А если верить ее словам, так оно и есть.
Хотя на самом деле я этого не замечаю, не могу сказать, что подобная мысль не вызывает волнения. И могу только представлять, на что может быть похоже стать объектом чего-то, что отличается от его привычной хмурости и спокойной, задумчивой отрешенности.
― Почему же тогда вы двое никогда… м-м… не встречались?
Я вспоминаю комментарий Джейсона о ее принадлежности к городским «велосипедам».
Она громко вздыхает.
― Не имеет значения, как сильно я пытаюсь вытащить его из панциря… и из одежды заодно, ― добавляет она, шаловливо сморщив нос, ― он держится сам по себе. Я знаю, что парень сломлен и все такое, но порой меня начинали посещать мысли, что он гей.
Я размышляю о том, что же я знаю в этом плане о Коуле. И ничто ни малейшим намеком не заставляет меня усомниться в том, что он — стопроцентное воплощение восхитительно-темной, отважной мужской силы.
― Но теперь ты так не думаешь?
Она лишь отмахивается от меня.
― Нет, и, наверное, на самом деле никогда так думала. Просто это было проще понять и принять, чем его отказ. — Ее комментарий, неожиданно проницательный, застает меня врасплох.
― О, ― говорю я ровно, не зная, что можно еще сказать.
Лицо Джордан становится непривычно серьезным.
― У меня у самой за плечами непосильная ноша. И я не стану проклинать кого-то просто за то, что он держит дистанцию.
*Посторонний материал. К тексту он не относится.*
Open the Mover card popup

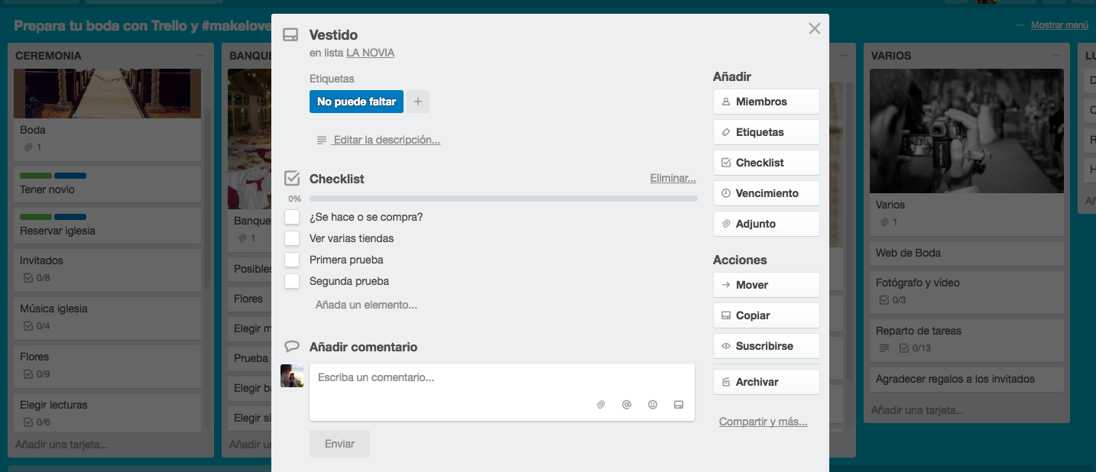coord(766,285)
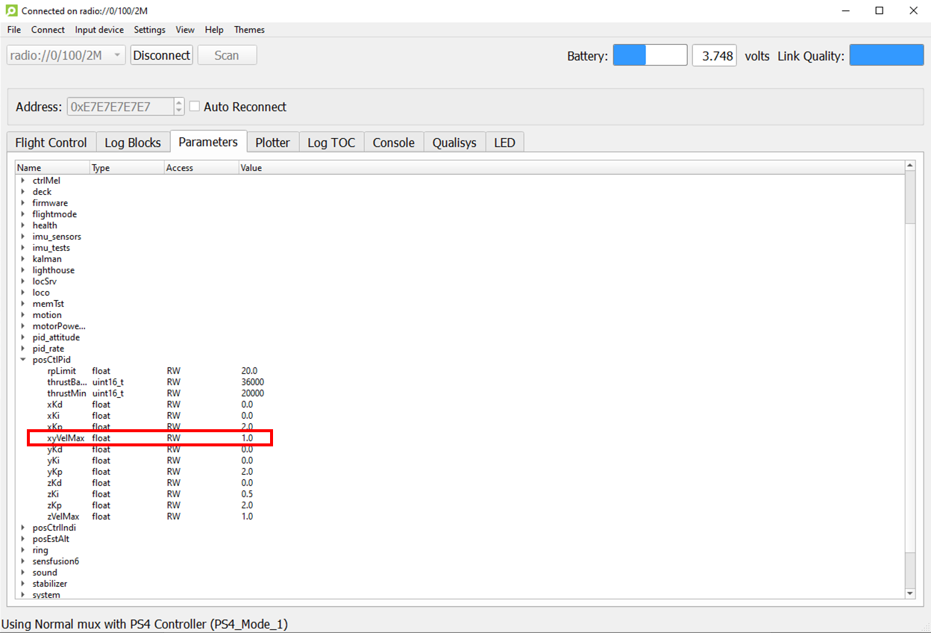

Хотя это и ранит.
― Почему ты так говоришь?
Она смотрит на свои руки; ее пальцы непроизвольно перебирают, подтягивают, перекручивают бахрому на диванной подушке. Такой я вижу ее в первый раз: напряженная, не уверенная в себе и, думаю, слегка опьяненная.
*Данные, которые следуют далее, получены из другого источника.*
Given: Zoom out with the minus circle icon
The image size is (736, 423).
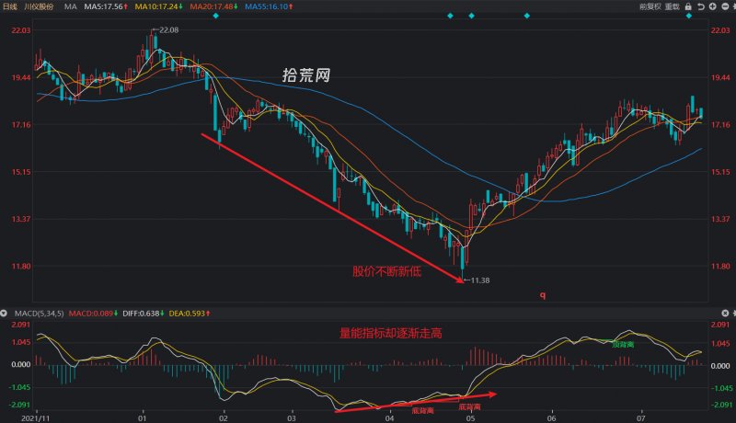Looking at the screenshot, I should (725, 6).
― Мой муж бросил меня три года назад. Но прежде он успел перетрахать половину города и рассказать всем о том, как я пыталась забеременеть. Он был настоящим сукиным сыном. И я признаю, что он больно меня ранил, и с тех пор я не смогла стать прежней. Но просто… просто… это так унизительно, ― признается она со слезами в голосе. Я слишком шокирована ее историей и той неожиданной мягкостью, что проявилась в ней,
так что просто сижу, уставившись на нее. К счастью, она на меня не смотрит. Громко засопев, Джордан трясет головой, будто избавляясь от плохих воспоминаний. Наконец, она поднимает свои блестящие карие глаза и улыбается. — Именно тогда я начала пить. И с тех пор не оглядывалась назад.
Я никогда не видела, чтобы кто-то так гордо заявлял о пристрастии к алкоголю, но, думаю, в некотором смысле она заработала свою слабость. Кроме того, кто я такая, чтобы судить? Мы все исцеляемся или справляемся (или избегаем сражений, как в данном случае) различными способами. У меня достаточно проблем, чтобы еще критиковать эту раненую женщину за сделанный ею выбор, когда муж от нее отвернулся.
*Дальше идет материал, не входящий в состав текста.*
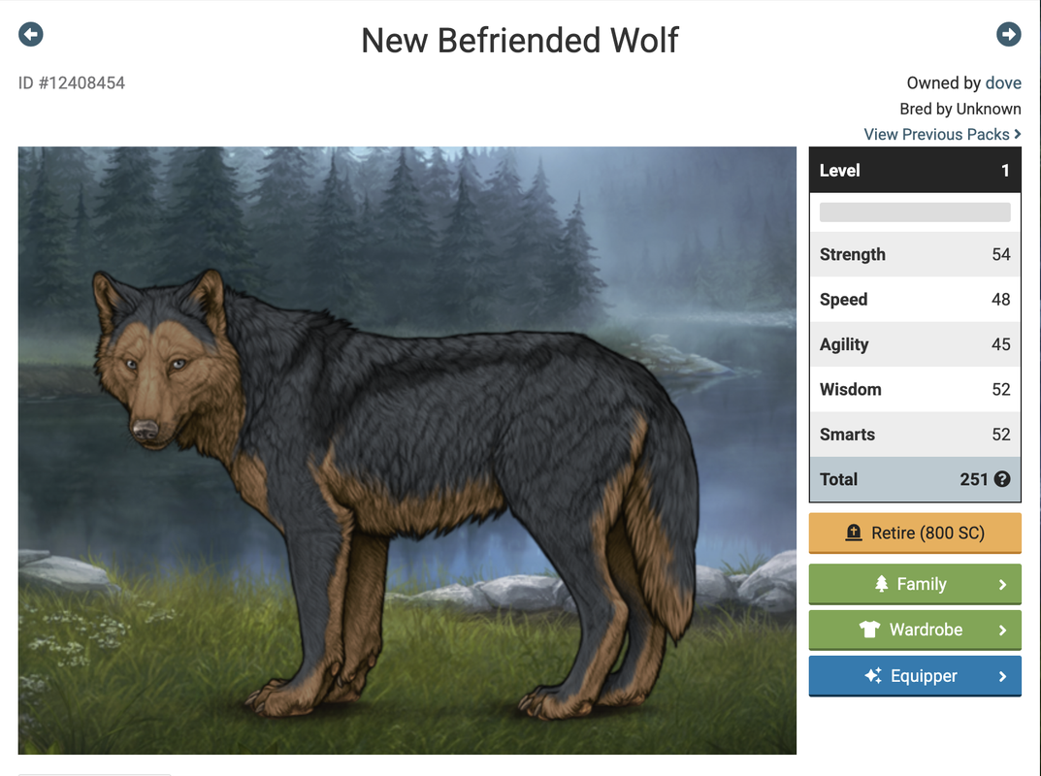Image resolution: width=1041 pixels, height=776 pixels.
Task: Expand the Equipper button chevron
Action: 1002,676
― Так что теперь ты можешь понять, почему моя миссия — залезть к этому мужчине в штаны, ― произносит она, кивая по направлению к ванной.
― М-м, ― уклоняюсь я от ответа.
«Нет, я совсем не вижу связи».
Она пожимает плечами.
― Если выпьешь больше, все станет очевидней, ― объясняет она с усмешкой. — Но я рада, что ты этим не занимаешься. Твоя маленькая девочка в тебе нуждается.
В этот момент я решаю, что мне нравится Джордан Бэйли. Очень. Даже если она сломалась и вступила на опасный путь со всей этой выпивкой. Иногда я думаю, что сломленные люди притягиваются друг к другу, словно разбитые осколки; притягиваются на каком-то глубинном уровне, недоступном тем людям, на чьих душах не осталось шрамов.